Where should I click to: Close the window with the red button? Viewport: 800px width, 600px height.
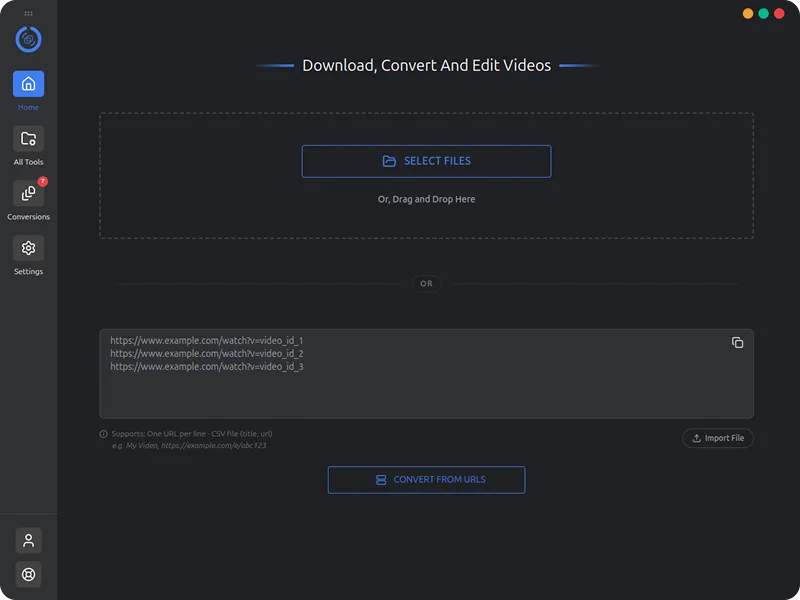coord(779,14)
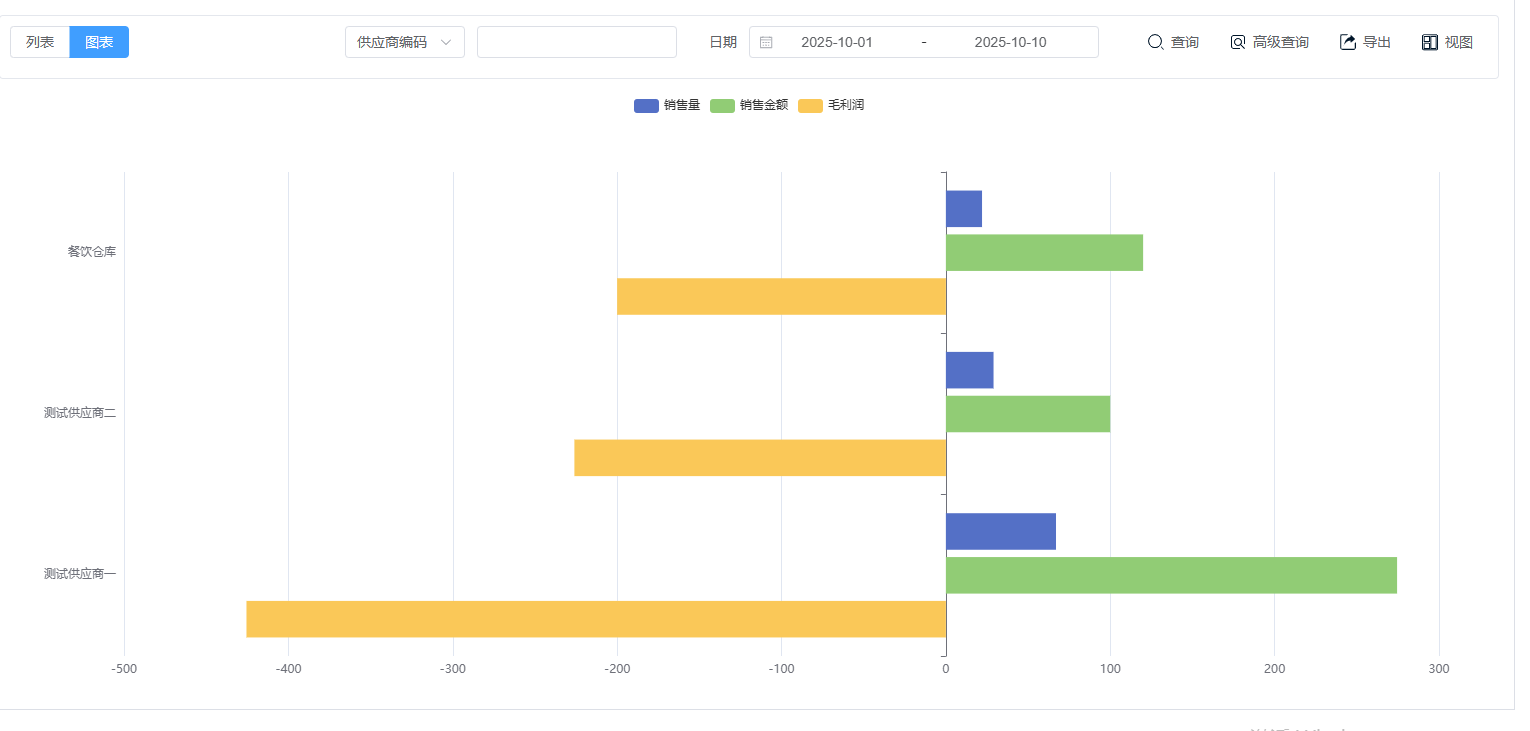Click the end date 2025-10-10
The height and width of the screenshot is (731, 1530).
(x=1010, y=42)
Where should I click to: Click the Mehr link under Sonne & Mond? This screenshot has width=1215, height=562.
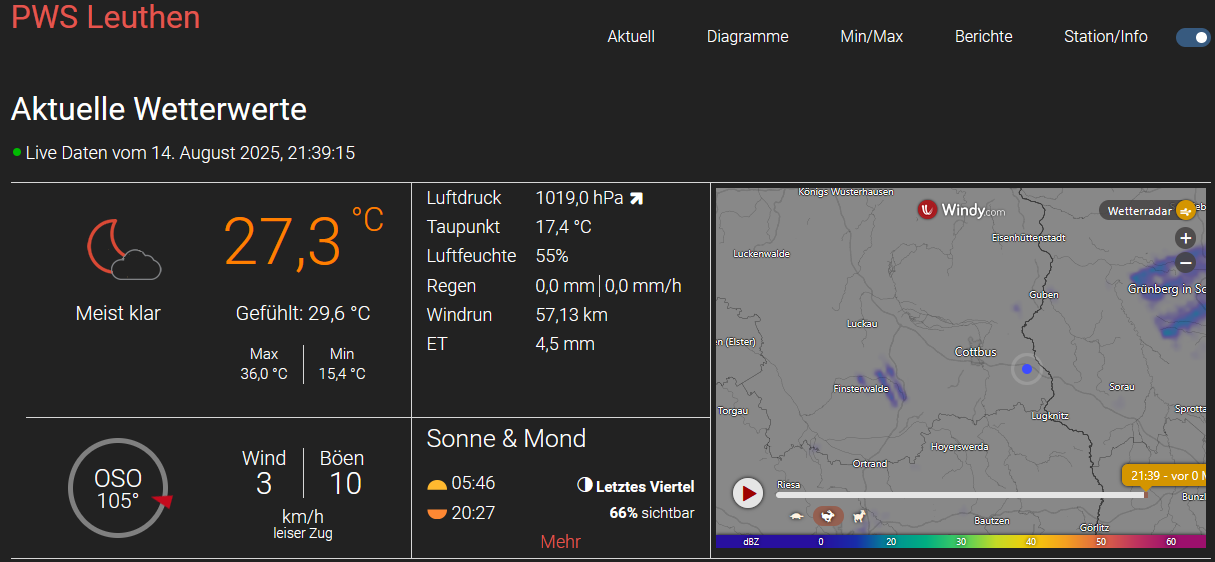(560, 542)
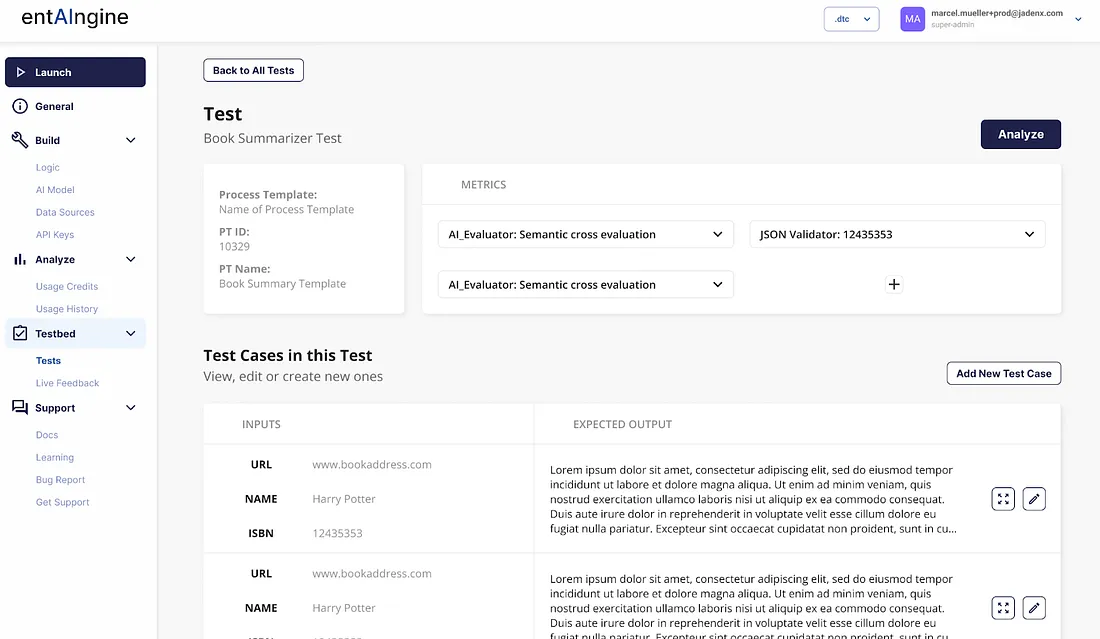Collapse the Build section chevron
The width and height of the screenshot is (1100, 639).
[x=131, y=141]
++++++++++
**About this exercise**
All lines between the one that contains "Where should I click to: Click" and the end of the records above, both included, are to be returned exactly as they stand, except for pictures, which are omitted.

**Finished task**
Where should I click to: Click the Mehr link under Sonne & Mond? This screenshot has width=1215, height=562.
(560, 542)
Collapse the Build section chevron
The width and height of the screenshot is (1100, 639).
[x=131, y=141]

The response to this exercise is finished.